A multiple sequence alignment was performed in MEGA version 5  using the ClustalW algorithm. jModelTest 2  was then used to evaluate which model of nucleotide substitution best-fit the dataset. As a measure of the goodness of fit of these models, the corrected Akaike’s Information Criterion (AICc) was employed. This allowed us to select the GTR + Gamma + Proportion Invariant (GTR + G + I) model of evolution. MrBayes version 3.1.2  was then used for Bayesian inference (BI), to estimate the posterior probability distribution using the Bayesian Markov chain Monte Carlo (MCMC) method. The phylogenetic tree reconstruction was performed using a random starting tree, while one cold and seven incrementally heated chains (temperature set 0.2) were run for 107 generations, with a tree sampling frequency of 100. This was made in two independent runs, and the resulting consensus phylogeny was built from the last 75% of trees.
The same alignment was also used to generate a Maximum-likelihood (ML) bootstrap tree (1000 replicates), using MEGA 5 software. The tree was reconstructed by using the same parameters as the individual Bayesian inferred tree. Due to the existence of several sequences considerably smaller on the alignment, positions containing more than 10% of ambiguities (alignment gaps and missing data) were deleted.

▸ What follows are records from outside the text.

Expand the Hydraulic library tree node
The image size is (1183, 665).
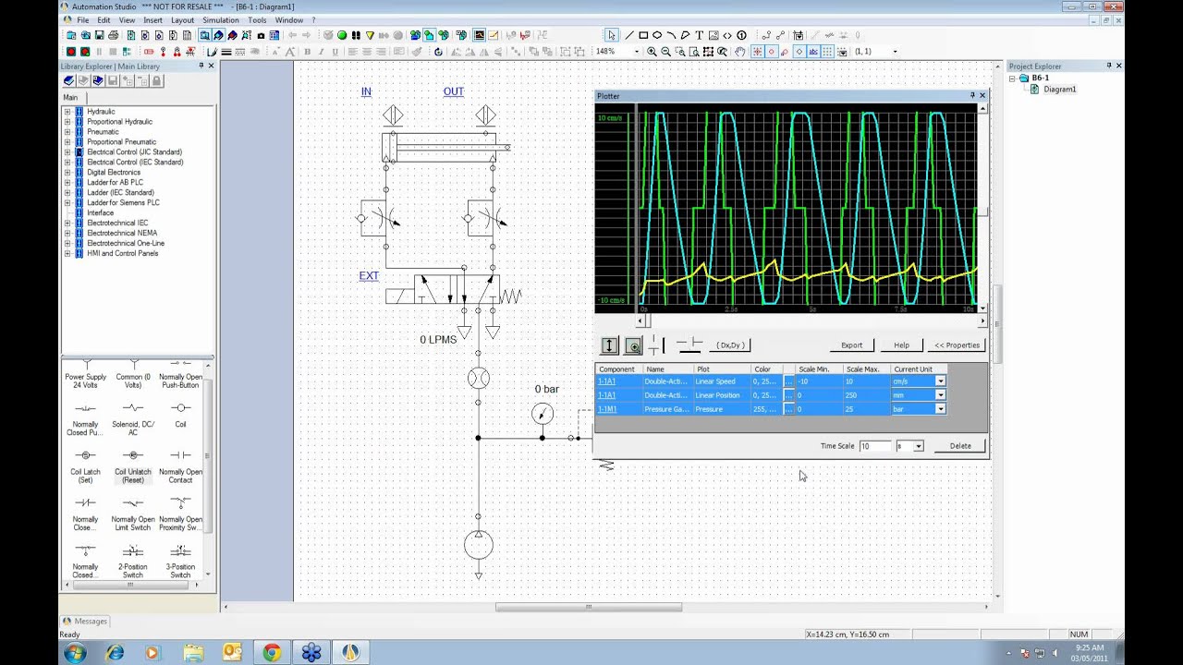coord(67,112)
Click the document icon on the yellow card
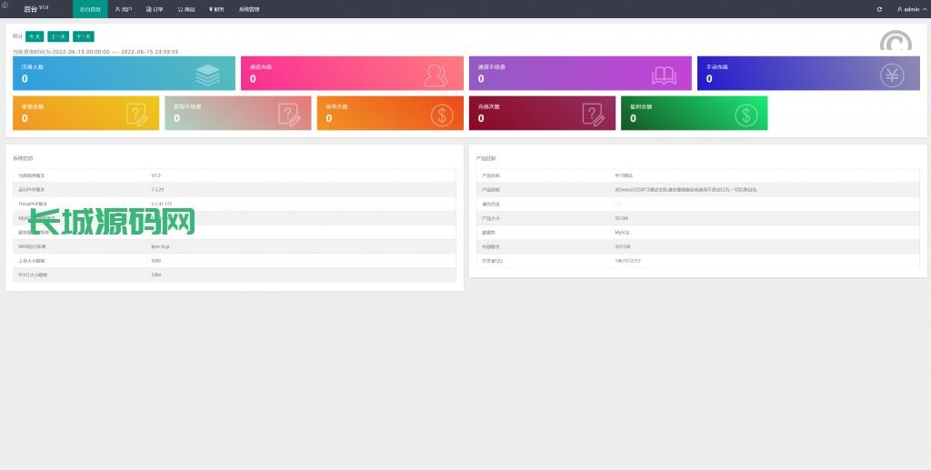931x470 pixels. 136,115
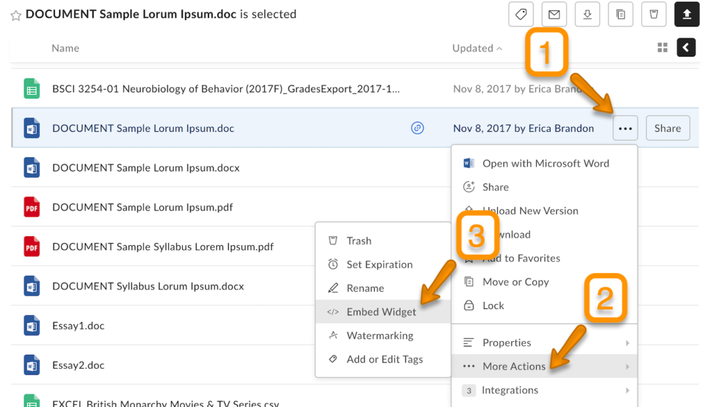Select More Actions from the context menu
703x407 pixels.
tap(514, 366)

The topologies retrieved from the different analyses were then evaluated using TreePuzzle 5.2 . All of the test comparisons (one and two-sided Kishino-Hasegawa test, Shimodaira-Hasegawa test, Expected Likelihood Weights) indicated that the Bayesian tree yielded the best topology for our dataset. The branch support values derived from the ML analysis were then compared using TreeGraph 2 .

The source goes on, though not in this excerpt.